Harry Hay (April 7, 1912 - October 24, 2002) was a leader of the gay rights movement in the United States.

Starting in Los Angeles in 1950, Hay worked with a handful of supporters to found the Mattachine Society. At this time, nineteen years before the Stonewall riots, virtually no gays or lesbians were publicly out, it was illegal for homosexuals to gather in public, and the American Psychiatric Association defined homosexuality as a mental illness. Very slowly, he gathered members to this group. The Mattachine Society met in secret, with each member accompanied by a female friend in case the police broke the meeting up. It was the first public gay rights group in the United States, making Hay a plausible entry for the founder of the American gay rights movement.

A married man and a member of the American Communist Party, Hay composed the first manifesto of the American gay rights movement, writing:

We, the Androgynes of the world, have formed this responsible corporate body to demonstrate by our efforts that our physiological and psychological handicaps need be no deterrent in integrating 10 percent of the world's population towards the constructive social progress of mankind.

Though it may seem very dated today, the group was very radical compared to the rest of society at the time of its beginnings. It and Hay were among the first to advance the argument that gay people represented a cultural minority (see Queer culture) as well as being just individuals. However, the Mattachine Society came more and more to be seen by many as stodgy and assimilationist, especially after the Stonewall riots.

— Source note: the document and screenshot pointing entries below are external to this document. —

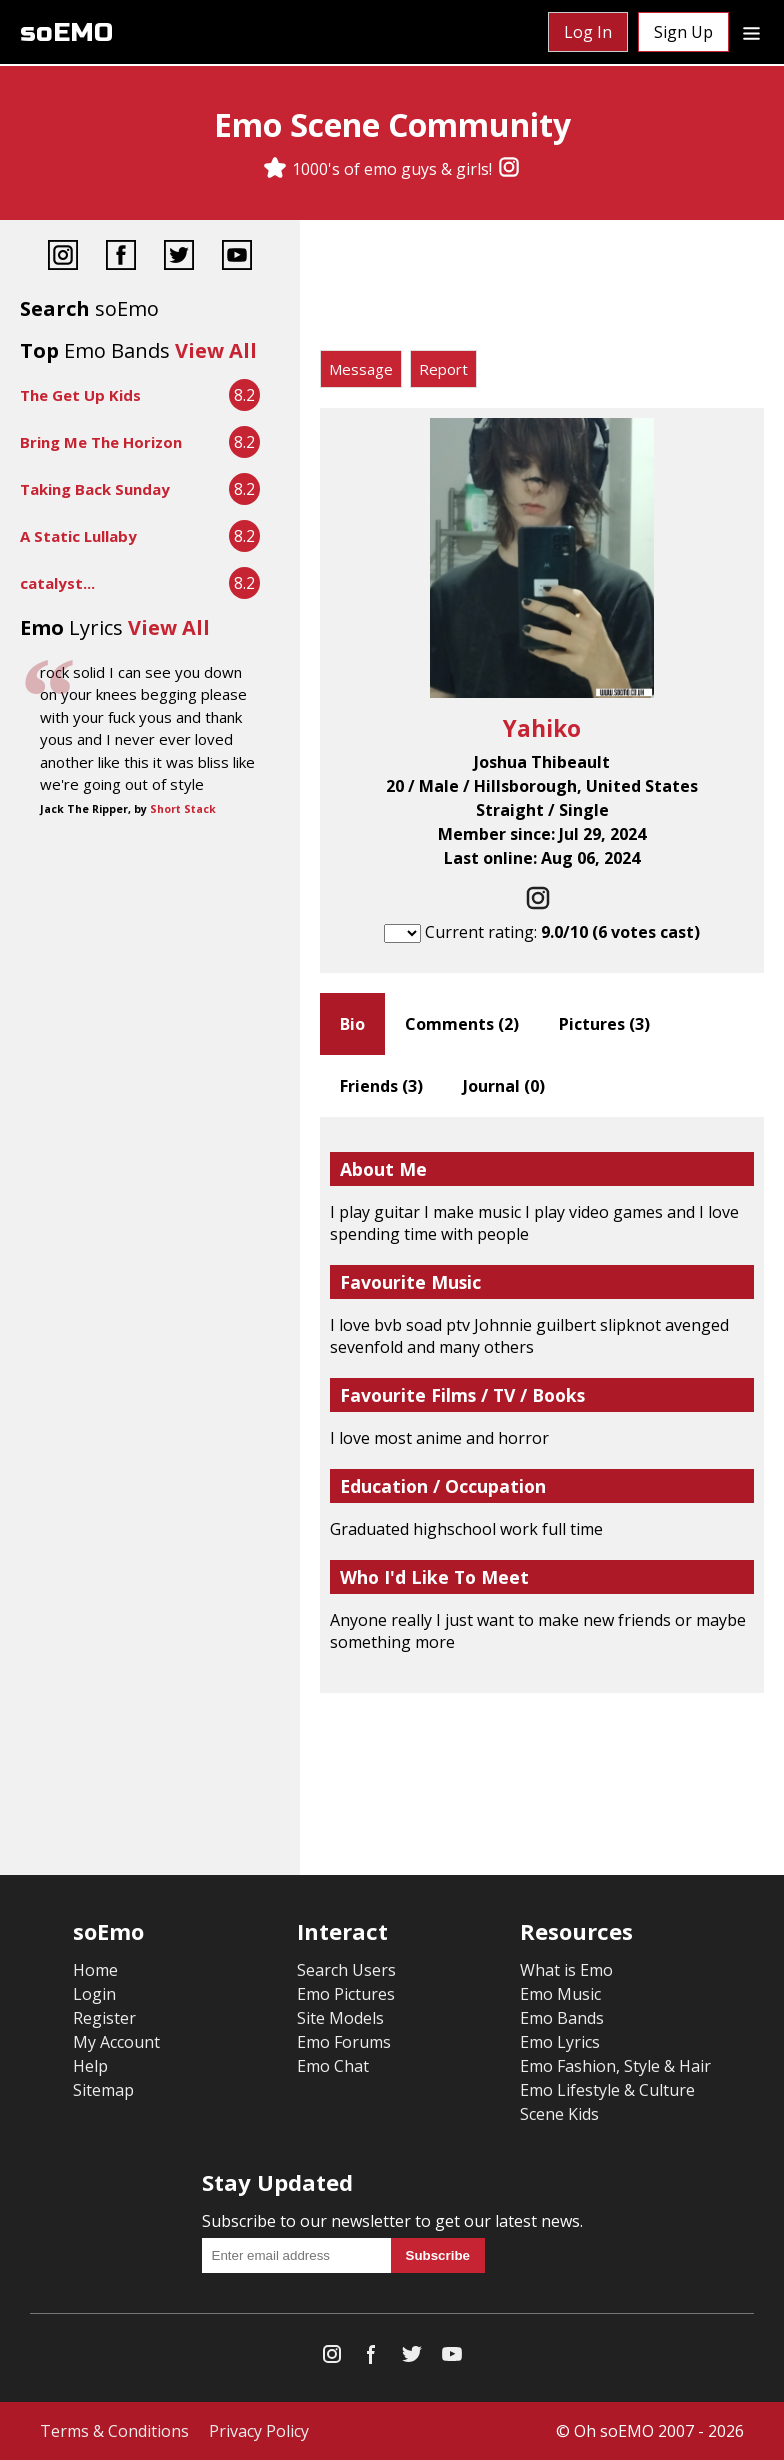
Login (94, 1994)
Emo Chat (333, 2066)
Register (104, 2018)
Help (90, 2066)
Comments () (462, 1024)
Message (361, 369)
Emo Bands (562, 2018)
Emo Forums (344, 2042)
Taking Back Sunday (95, 489)
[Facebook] (121, 257)
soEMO (66, 32)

Hay later became an outspoken critic of gay assimilationism and went on to help found both Jesse Jackson's Rainbow Coalition and the gay men's neo-pagan group the Radical Faeries, as well as being active in the feminist and Native American movements.

"We pulled ugly green frog skin of heterosexual conformity over us, and that's how we got through school with a full set of teeth," Hay once explained. "We know how to live through their eyes. We can always play their games, but are we denying ourselves by doing this? If you're going to carry the skin of conformity over you, you are going to suppress the beautiful prince or princess within you."

In 1963, at age 51, he met an inventor named John Burnside, who became his life partner. They lived first in a Pueblo Indian reserve in New Mexico, then in Los Angeles, and finally in San Francisco, where Hay died of lung cancer.